Lopez’s appeal from his conviction challenged the indictment and the conduct of the trial. His conviction was affirmed by the Appellate Division, which reported in detail its own examination of the grand jury minutes before rejecting the challenge to the indictment. People v. Lopez, 113 A.D.2d 475, 478-79, 497 N.Y.S.2d 32 (2d Dept.1985). Leave to appeal to the Court of Appeals was denied, People v. Lopez, 67 N.Y.2d 946, 494 N.E.2d 124, 502 N.Y.S.2d 1039 (1986), and a petition for a writ of habeas corpus followed, again alleging, inter alia, defects in the grand jury proceeding leading to his indictment.

In a memorandum opinion filed May 27, 1988, Judge Korman rejected Lopez’s claims and dismissed the petition. In particular, Judge Korman, relying upon United States v. Mechanik, 475 U.S. 66, 106 S.Ct. 938, 89 L.Ed.2d 50 (1986), held that claims of deficiencies in a state grand jury proceeding cannot support a collateral attack under 28 U.S.C. § 2254. Subsequent to our decision in Saldana v. New York, 850 F.2d 117 (2d Cir.1988), however, he granted a certificate of probable cause so that we might determine whether Saldana allowed claims of deficiencies in grand jury proceedings to be raised in a habeas corpus proceeding. This appeal followed.

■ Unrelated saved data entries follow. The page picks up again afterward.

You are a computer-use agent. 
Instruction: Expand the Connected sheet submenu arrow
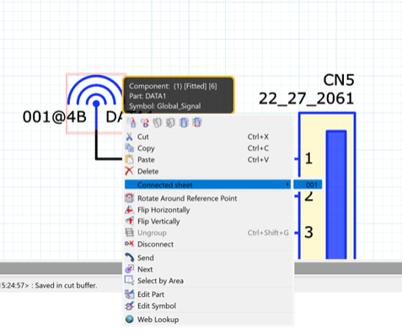coord(287,185)
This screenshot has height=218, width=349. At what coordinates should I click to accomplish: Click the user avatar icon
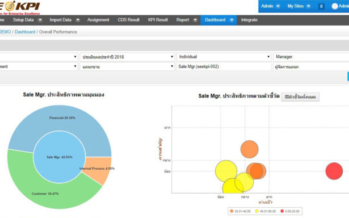[335, 6]
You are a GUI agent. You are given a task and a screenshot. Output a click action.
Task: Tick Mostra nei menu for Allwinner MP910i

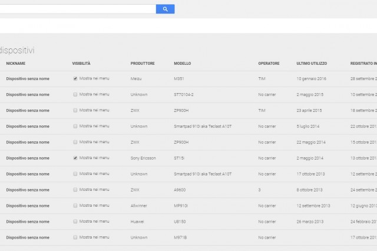pyautogui.click(x=75, y=206)
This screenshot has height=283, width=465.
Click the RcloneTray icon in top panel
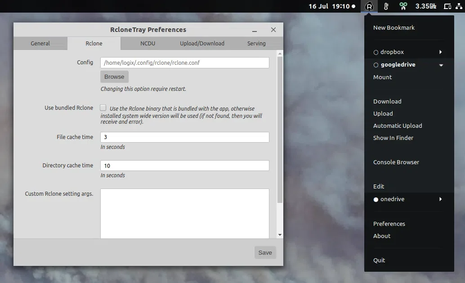(x=369, y=6)
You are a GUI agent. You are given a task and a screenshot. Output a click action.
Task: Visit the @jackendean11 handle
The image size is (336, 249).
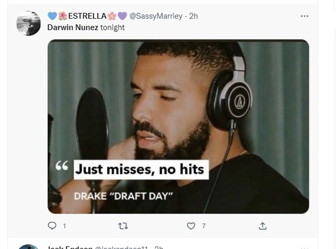tap(121, 247)
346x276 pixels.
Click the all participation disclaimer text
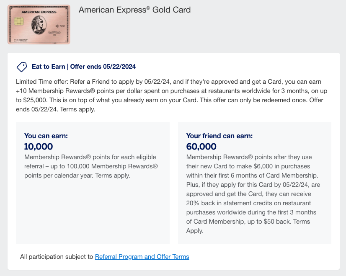[57, 257]
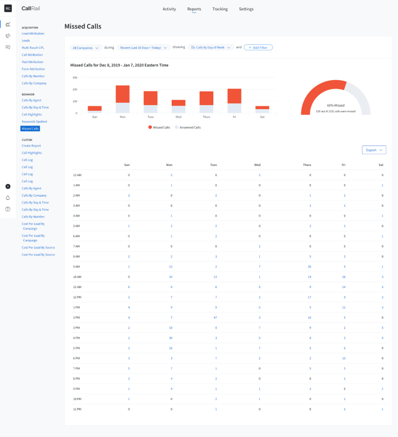This screenshot has height=437, width=398.
Task: Click the 47 value at Tuesday 2 PM
Action: 215,318
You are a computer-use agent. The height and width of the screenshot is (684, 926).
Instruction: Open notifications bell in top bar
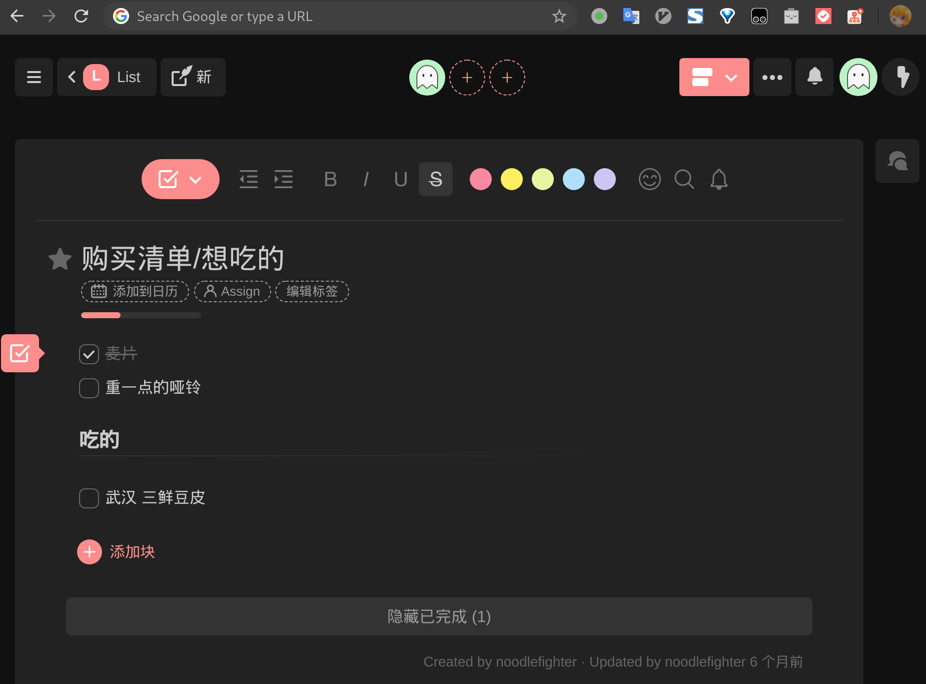click(x=814, y=77)
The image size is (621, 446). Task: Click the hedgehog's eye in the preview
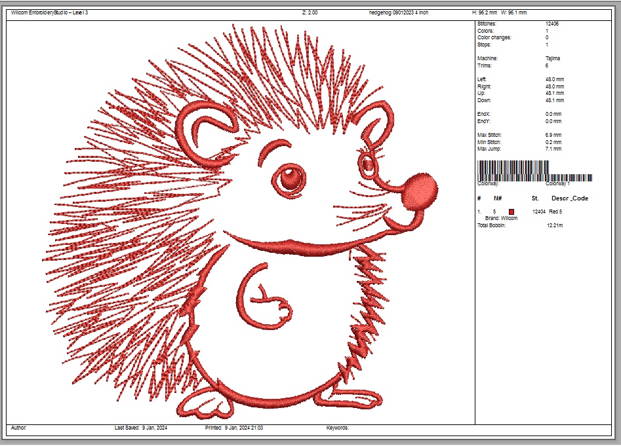(x=288, y=177)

In Saldana, the petitioner challenged his indictment on the grounds that he was not permitted to testify before the state grand jury that indicted him. Because we held that the petitioner had neither exhausted his state remedies nor made any showing of prejudice, we did not reach the propriety of raising a challenge to state grand jury proceedings in a habeas corpus petition.

This appeal, by contrast, does put in issue whether the specified claims of deficiencies in the state grand jury proceedings are cognizable in a habeas corpus proceeding. In light of Mechanik, 1 we conclude they are not. Mechanik involved a violation, discovered only at trial, of Fed.R. Crim.P. 6(d), 2 involving the tandem testimony of two government agents before the grand jury. Reserving the question of what relief might be available if the violation of Rule 6(d) had been raised before trial, the Court held that the presence of unauthorized persons before the grand jury did not justify relief after the petit jury had rendered its verdict. “[T]he petit jury’s subsequent guilty verdict means not only that there was probable cause to believe that the defendants were guilty as charged, but also that they are in fact guilty as charged beyond a reasonable doubt. Measured by the petit jury’s verdict, then, any error in the grand jury proceeding connected with the charging decision was harmless beyond a reasonable doubt.” 475 U.S. at 70, 106 S.Ct. at 942 (footnote omitted). The reasoning of Me-chanik clearly applies here. If federal grand jury rights are not cognizable on direct appeal where rendered harmless by a petit jury, similar claims concerning a state grand jury proceeding are a fortiori foreclosed in a collateral attack brought in a federal court.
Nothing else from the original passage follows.